New Zealand is attempting to rebrand itself to better convey its national identity and cultural heritage, but those efforts aren’t going as smoothly as one would hope. This week, the country presented the four finalists from an open call to redesign its flag and released facelifts for its banknotes — announcements that proved to many New Zealanders that their government has no business dealing with design.
The four flags all feature nationally recognized motifs: three center on the silver fern while the fourth incorporates the koru, a Maori symbol. Chosen by an official Flag Consideration Panel, the designs swiftly received a flood of public criticism, illustrated most strongly on social media through the hashtag #NZflag. Many Kiwis are let down by the selection’s lack of diversity and creativity, with similar designs cropping up in less-than-inspirational places; others are embarrassed or angry and have mercilessly attacked the designs.
What may be cause for more embarrassment that also raises serious questions about the judging process is that one of the banners is apparently plagiarized — and from the packaging of a four-piece set of plastic plates, courtesy of Kiwi Party Ware, no less. The design was submitted by Kyle Lockwood, who actually proposed two of the four flags vying to win (no word on whether inspiration for his second one came from a party store as well).
This tacky theft has apparently not yet reached the ears of judging officials, as the design is still in the running. If it does remain a legitimate contender, it will be up for vote with the other three in a two-part referendum, the first of which opens in November and will determine the final alternative; the second, occurring next March, will pitch that chosen flag against the existing one. With all the protests against the open-sourced designs, however, perhaps New Zealand won’t end up distancing itself from its colonial roots after all.
The New Zealand Herald‘s Karl Puschmann, who described the designs as a “disgrace,” wrote that the process “has been a brand exercise for NZ Inc rather than a search for a meaningful flag replacement. And that’s a massively wasted opportunity.” As reactions to the country’s new banknote designs suggest, the same could be said about New Zealand’s process to makeover its money. The Reverse Bank has been redesigning the notes since 2011 to ensure that they “meet a variety of aesthetic, cultural, and functional requirements,” and yesterday shared images of the new $5 and $10 notes, which have tightened security features that introduce new colors and holograms. The final results: cluttered collages that cobble together ferns, birds, numbers, national landmarks, and famous faces. Moving the note also introduces even more colors and dizzying effects.

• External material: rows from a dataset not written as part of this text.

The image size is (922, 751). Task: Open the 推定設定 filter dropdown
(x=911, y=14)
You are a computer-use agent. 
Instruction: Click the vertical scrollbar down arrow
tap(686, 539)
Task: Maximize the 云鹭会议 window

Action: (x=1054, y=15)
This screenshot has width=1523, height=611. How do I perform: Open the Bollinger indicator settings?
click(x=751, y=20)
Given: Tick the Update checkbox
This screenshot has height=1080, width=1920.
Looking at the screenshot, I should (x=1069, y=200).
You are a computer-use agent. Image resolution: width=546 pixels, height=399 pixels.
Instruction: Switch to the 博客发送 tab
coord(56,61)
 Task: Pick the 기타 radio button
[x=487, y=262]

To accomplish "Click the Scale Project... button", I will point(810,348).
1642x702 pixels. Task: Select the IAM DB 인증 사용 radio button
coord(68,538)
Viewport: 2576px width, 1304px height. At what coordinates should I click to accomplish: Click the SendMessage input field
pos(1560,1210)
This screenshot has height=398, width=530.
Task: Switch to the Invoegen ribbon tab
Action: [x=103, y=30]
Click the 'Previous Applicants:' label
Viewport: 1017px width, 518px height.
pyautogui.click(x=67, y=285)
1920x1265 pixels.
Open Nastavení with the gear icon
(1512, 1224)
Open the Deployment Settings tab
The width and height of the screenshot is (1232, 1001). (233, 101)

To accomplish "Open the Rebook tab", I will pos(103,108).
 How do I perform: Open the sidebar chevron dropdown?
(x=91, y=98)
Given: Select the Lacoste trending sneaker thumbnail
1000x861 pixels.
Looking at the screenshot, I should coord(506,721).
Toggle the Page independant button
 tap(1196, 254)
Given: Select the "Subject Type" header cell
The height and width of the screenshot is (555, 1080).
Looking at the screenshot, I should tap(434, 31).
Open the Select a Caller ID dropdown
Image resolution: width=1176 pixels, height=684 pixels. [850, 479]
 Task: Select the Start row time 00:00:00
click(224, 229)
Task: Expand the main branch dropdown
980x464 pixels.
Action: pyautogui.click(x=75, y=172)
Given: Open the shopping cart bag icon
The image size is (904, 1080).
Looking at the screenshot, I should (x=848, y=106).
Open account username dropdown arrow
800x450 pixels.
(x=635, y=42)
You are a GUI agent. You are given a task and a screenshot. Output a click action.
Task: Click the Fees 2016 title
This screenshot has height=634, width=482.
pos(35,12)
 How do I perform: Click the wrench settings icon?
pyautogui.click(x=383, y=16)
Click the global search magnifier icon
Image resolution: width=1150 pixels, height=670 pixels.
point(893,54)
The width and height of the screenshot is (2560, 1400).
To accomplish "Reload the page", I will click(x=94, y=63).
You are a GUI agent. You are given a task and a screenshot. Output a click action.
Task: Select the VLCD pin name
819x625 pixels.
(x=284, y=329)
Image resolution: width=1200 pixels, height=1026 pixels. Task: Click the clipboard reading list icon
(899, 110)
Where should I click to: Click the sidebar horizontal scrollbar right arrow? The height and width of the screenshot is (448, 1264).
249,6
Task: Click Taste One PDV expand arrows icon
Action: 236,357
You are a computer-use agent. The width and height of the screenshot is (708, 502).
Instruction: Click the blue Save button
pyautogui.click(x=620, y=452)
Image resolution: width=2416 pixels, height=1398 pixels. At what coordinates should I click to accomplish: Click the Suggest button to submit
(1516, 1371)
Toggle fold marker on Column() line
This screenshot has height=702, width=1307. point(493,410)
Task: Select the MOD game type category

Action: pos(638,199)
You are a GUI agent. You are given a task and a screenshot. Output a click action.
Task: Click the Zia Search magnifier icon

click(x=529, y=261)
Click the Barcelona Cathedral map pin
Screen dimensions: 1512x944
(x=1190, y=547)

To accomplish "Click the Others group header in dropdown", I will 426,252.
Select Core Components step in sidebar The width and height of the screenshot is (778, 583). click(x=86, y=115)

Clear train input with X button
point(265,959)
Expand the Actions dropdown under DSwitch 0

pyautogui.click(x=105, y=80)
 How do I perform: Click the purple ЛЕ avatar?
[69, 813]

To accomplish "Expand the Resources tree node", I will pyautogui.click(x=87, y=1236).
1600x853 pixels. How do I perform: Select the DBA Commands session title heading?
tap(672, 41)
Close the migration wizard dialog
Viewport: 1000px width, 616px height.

Similar to the flag-decision process, the designer for the banknotes, Canadian Banknote Company Ltd., won an “open tender process,” which pit its proposal against those of five other international companies. The company’s rainbow series, however, has received backlash for over-design — a result of studies conducted by Reverse Bank to ensure that the money’s visuals and usability consider everyone, from indigenous groups to the visually impaired. Criticizing the notes’ flashiness, Florian Hardwig, the assistant editor of typography website Fonts In Use, suggests that such processes need not be so democratic. These significant decisions, he argues, are perhaps better left to the experts.
“Let’s hope that they start involving fewer voices in such processes — one discerning design professional is more valuable than a dozen well-meaning tourists,” he writes, “and that they stop aiming for a common denominator that pleases everybody, for it is too often a mingle-mangle that, in sum, hardly pleases anybody.”
The Reserve Bank will release the $5 and $10 bills first, starting in October; the $20, $50, and $100 notes — all overly saturated with images as well — are scheduled to enter wallets next April, just a few weeks shy of the final flag referendum. New Zealand’s designers, as expected, are disappointed with its nation’s recent decisions.